Document your recruiting practices to ensure your team uses a consistent process.

The design of our interview process is drawn from industry studies and our own best practices. Our questions seek to understand how people approach real world problems, rather than testing for esoteric skills you might demonstrate on a whiteboard. During the Bug Squash engineering interview, candidates and interviewers sit side by side to solve a real historical bug in an open-source project while working in the candidate’s programming language of choice. For engineering managers, we use Team Role Plays to simulate working through issues during a one-on-one conversation with a teammate.

We standardize questions using written rubrics that define exactly how to run each interview, evaluate those questions consistently, and compare scores across candidates.
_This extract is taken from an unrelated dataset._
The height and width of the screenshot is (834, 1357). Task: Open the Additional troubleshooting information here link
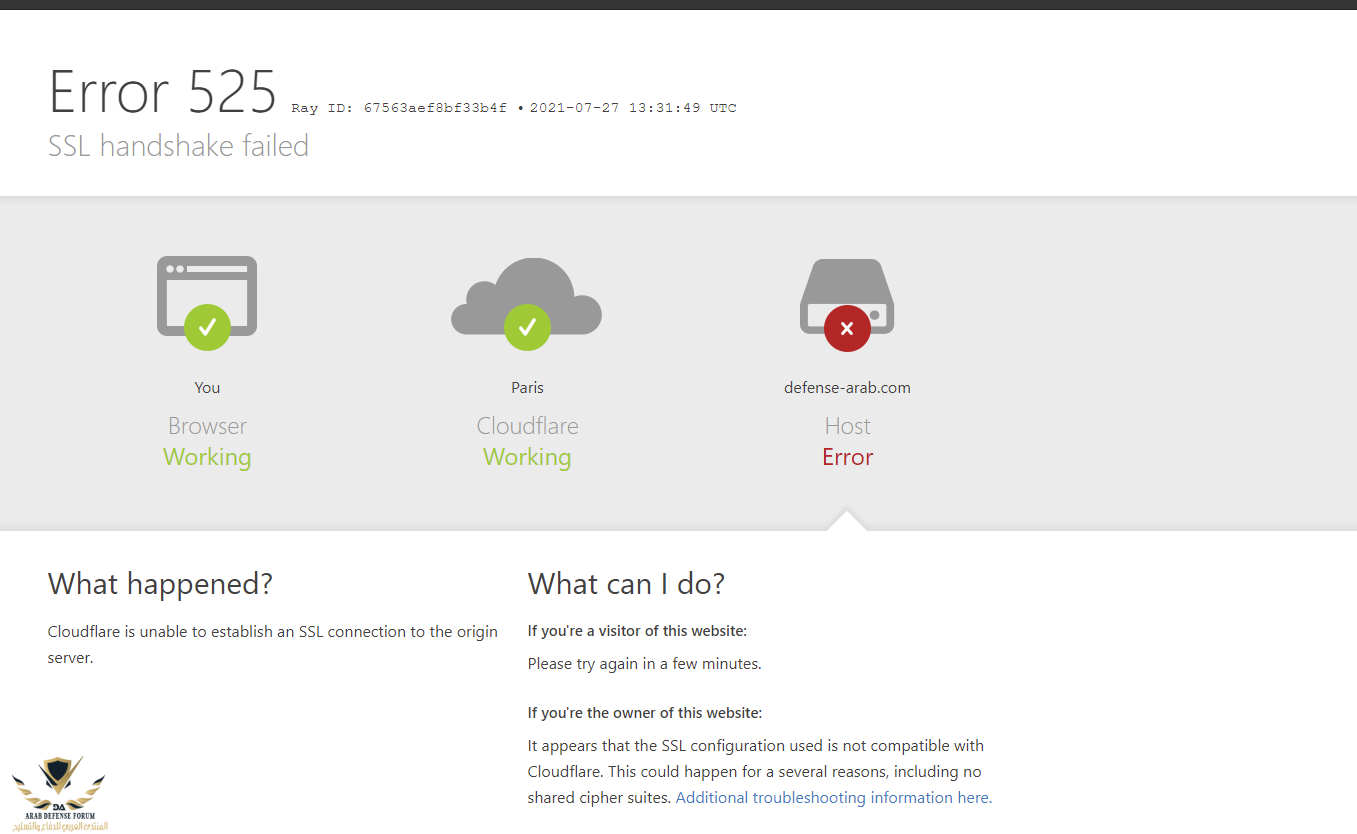point(833,798)
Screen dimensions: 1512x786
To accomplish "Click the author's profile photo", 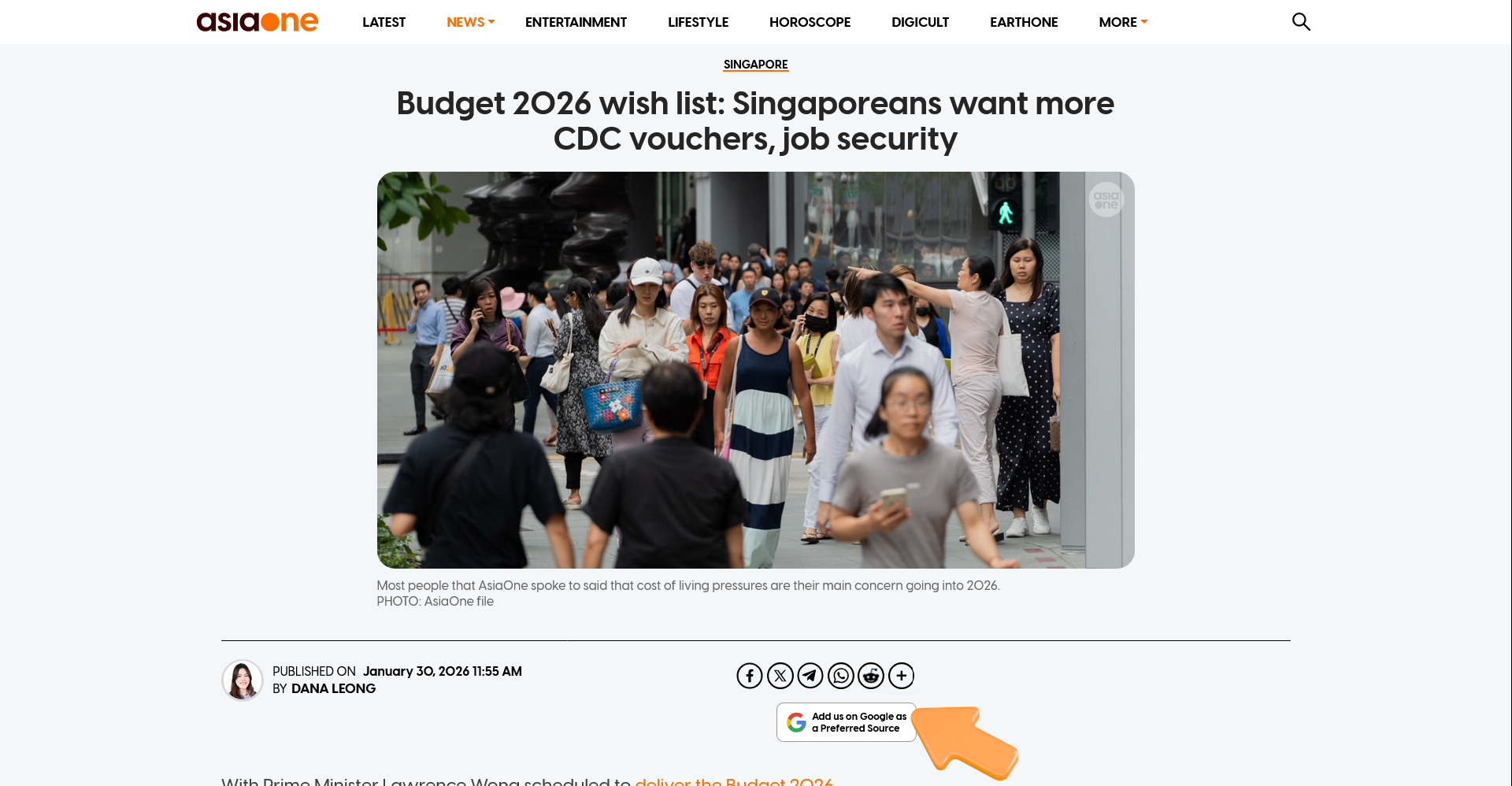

A good rubric outlines the goals of the interview and provides clear criteria to evaluate the candidate’s performance. Before an interview, every interviewer reads the rubric to understand what skills they will assess. For each skill, we provide examples of how candidates with different levels of proficiency might respond. We also integrate rubrics directly into our applicant tracking system so interviewers can consistently reference them as they’re providing feedback.

Here’s an example of a rubric we use to evaluate how effectively a candidate can communicate:

Communications skills

  • Do they answer questions clearly?
  • Do they provide specific details about their work, especially when prompted, vs. generalities and just describing the work of the team/company?
  • Are they able to process prompts and feedback during the conversation?

Scoring the interview

  1. The candidate’s communication is scattered, erratic, or otherwise unclear. The candidate does not provide details or specifics, even when asked, or talks exclusively about things other than their personal work and contributions. The candidate may not be able to enter an effective two-way conversation with the interviewer, for example ignoring requests to change the subject.
  2. The candidate’s communication is not consistently clear. They provide details in some but not all cases when asked, or the details they do provide do not back their higher-level points, or most details are about something other than their own work. The candidate may be an inconsistent partner in the two-way conversation, for example by rambling for a long time with some answers.
  3. The candidate’s communication is consistently clear, making high-level points and substantiating them with specific examples and details. They effectively engage in a two-way conversation with the interviewer.
  4. The candidate is extremely clear and provides specific details supporting their general claims. The candidate communicates their personal trajectory and impact as well as the relation to projects/teams/companies they were working on. The candidate fluidly adapts to the conversation and prompts of the interviewer.

In addition to building clear rubrics, we began unconscious bias training to maintain consistency and objectivity. We also incorporated our standardized questions into a new Candidate Review process we use to give feedback to interviewers and hiring managers once interviews are completed.

Candidate Review is a recurring meeting with a set of experienced reviewers that’s used to examine all interview results. In each session, reviewers read over results, give feedback to individual interviewers, and identify ways we can improve the overall process. Reviewers don’t second guess decisions, but do ensure that everyone leaves sufficiently detailed feedback and makes decisions based only on information we see.

Candidate Review started small, and I personally attended every session for six months to help train new reviewers, read feedback, and learn from first-hand observations. It was amazing to see what a difference we were able to make in a short amount of time. Engineers appreciated knowing someone was personally reading their notes, and we quickly saw the quality and consistency of feedback improve—both in level of detail and adherence to rubrics. Crucially, this helped us make several improvements to the interviews themselves.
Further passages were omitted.